Chromothripsis in human cancer
Newly discovered mutational phenomenon chromothripsis is prevalent across more cancers than previously thought
Researchers at Harvard Medical School and EMBL-EBI have carried out the largest analysis across cancer types of the newly discovered mutational phenomenon chromothripsis. This study is the largest of its kind to date, containing whole-genome sequencing (WGS) data from over 2600 tumours spanning 38 different types of cancer.
Chromothripsis, or ‘chromosome shattering’, is a mutational process in which large stretches of a chromosome undergo massive rearrangements in a single catastrophic event. The chromosomal regions fragment into smaller pieces, rearrange, and rejoin, leading to a new genome configuration.
Fully understanding how these alterations drive cancer genome evolution, and what molecular mechanisms are involved in their generation, are important steps towards understanding cancer genome evolution.
This research was published in Nature Genetics as part of the Pan-Cancer Analysis of Whole Genomes (PCAWG) project, a global effort involving the international collaboration of over 1300 scientists. In this study, the researchers showed that chromothripsis events are much more common across many types of cancer than previously thought. They could also directly link chromothripsis to common hallmarks of the cancer genome, including oncogene amplification (an increase in the number of copies of a gene that can cause cancer), and the loss of tumour suppressors (genes that regulate cell growth and division).
The Pan-Cancer project
The Pan-Cancer Analysis of Whole Genomes project is a collaboration involving more than 1300 scientists and clinicians from 37 countries. It involved analysis of more than 2600 genomes of 38 different tumour types, creating a huge resource of primary cancer genomes. This was the starting point for 16 working groups to study multiple aspects of cancer development, causation, progression, and classification.
Chromothripsis prevalence in cancer
“We integrated WGS data from over 2600 tumours spanning more than 30 cancer types,” says Isidro Cortés-Ciriano, Group Leader at EMBL-EBI and a former postdoctoral researcher at Harvard Medical School. “From this we discovered that chromothripsis events and other types of complex genome rearrangements are pervasive across human cancers, with frequencies greater than 50% of tumours in some cancer types.”
Using WGS datasets gave the researchers an enhanced view of chromothripsis events in the cancer genome. Previous studies looking at the role of chromothripsis in cancer and congenital diseases often used low-resolution array-based technologies. Here the researchers were able to show that chromothripsis events are much more prevalent in cancer than previously estimated. They also characterised the patterns of massive genome alterations across cancer types, and studied the DNA repair mechanisms involved in their generation.

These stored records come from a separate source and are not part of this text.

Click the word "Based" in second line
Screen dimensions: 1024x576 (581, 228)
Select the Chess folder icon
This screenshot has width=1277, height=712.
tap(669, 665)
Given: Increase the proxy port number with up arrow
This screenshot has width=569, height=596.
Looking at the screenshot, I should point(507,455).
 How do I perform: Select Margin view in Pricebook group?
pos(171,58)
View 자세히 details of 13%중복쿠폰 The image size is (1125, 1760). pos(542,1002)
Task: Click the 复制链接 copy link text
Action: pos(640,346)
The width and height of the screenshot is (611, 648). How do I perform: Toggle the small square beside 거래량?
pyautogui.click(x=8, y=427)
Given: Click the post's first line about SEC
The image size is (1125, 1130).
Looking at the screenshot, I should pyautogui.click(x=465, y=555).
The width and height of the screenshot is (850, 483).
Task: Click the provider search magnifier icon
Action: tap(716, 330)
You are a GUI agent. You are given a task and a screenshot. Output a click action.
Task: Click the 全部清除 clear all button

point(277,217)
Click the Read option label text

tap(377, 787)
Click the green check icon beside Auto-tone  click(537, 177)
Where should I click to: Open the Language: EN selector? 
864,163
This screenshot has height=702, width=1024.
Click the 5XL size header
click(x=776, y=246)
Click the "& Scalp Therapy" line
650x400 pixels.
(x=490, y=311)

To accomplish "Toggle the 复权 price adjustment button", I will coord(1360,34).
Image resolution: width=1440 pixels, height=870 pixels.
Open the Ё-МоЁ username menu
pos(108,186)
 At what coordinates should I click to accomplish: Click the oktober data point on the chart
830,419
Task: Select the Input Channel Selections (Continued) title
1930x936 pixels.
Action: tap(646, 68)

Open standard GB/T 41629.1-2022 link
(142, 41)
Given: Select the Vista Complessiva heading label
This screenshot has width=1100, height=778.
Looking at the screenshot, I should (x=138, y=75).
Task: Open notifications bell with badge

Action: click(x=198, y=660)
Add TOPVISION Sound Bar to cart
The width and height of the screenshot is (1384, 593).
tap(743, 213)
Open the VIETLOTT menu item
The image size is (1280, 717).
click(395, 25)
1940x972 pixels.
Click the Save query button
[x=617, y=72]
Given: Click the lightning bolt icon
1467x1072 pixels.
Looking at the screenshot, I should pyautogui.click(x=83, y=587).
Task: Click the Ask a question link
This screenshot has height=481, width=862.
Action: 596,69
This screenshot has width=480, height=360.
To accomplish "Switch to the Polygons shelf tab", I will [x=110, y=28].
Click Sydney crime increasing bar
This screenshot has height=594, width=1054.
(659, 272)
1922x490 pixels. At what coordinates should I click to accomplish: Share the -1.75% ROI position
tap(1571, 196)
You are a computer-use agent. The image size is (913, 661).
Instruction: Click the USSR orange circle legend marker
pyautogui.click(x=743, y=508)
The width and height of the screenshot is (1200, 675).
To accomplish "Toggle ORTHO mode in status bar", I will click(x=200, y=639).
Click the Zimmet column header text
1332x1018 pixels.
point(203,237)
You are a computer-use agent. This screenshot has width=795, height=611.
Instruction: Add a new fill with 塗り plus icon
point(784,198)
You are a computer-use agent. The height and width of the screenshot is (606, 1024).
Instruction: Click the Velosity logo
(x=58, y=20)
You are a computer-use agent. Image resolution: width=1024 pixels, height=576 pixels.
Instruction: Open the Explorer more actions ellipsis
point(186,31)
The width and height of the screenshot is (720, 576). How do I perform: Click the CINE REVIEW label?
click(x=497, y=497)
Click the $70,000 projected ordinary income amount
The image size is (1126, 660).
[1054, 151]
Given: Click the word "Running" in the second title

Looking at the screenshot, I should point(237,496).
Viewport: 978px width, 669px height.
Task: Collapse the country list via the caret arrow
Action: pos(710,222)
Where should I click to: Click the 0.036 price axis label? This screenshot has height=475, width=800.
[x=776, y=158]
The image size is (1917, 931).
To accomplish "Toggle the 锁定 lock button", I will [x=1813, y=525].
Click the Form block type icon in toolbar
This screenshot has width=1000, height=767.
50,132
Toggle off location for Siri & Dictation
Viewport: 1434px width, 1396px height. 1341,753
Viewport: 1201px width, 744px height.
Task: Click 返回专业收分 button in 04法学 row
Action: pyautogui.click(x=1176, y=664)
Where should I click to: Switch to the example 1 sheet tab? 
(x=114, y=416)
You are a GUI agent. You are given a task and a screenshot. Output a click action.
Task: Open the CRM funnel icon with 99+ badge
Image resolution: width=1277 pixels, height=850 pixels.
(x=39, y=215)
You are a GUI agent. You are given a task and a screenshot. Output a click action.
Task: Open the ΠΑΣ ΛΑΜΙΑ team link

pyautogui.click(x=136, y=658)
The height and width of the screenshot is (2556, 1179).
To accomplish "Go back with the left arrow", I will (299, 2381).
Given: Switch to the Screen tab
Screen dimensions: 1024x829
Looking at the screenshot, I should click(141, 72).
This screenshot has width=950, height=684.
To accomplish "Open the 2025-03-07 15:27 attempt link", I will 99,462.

“This study is yet another demonstration of the power of large-scale whole-genome sequencing,” says Peter Park, Professor of Biomedical Informatics at Harvard Medical School and senior author of the paper. “It allowed us to probe the bewildering complexity of genome-shattering in cancer genomes and to characterise common features across hundreds of cases.”
Chromothripsis and cancer prognosis
“The discoveries made in this project allow us to better understand how cancer arises and evolves, as well as the patterns of alterations in the DNA of human tumours,” says Cortés-Ciriano. “Some of these alterations have strong clinical implications and could open new avenues for therapeutic development over the coming years.”
The researchers demonstrate that chromothripsis shapes the tumour genome, leading to the loss of tumour suppressor genes and amplification of oncogenes to drive cancer progression. Chromothripsis has been associated with poor prognosis for cancer patients, but continuing studies like this help us to understand the impact of chromothripsis and other large-scale genome alterations, and how they may be used for cancer diagnosis in the future.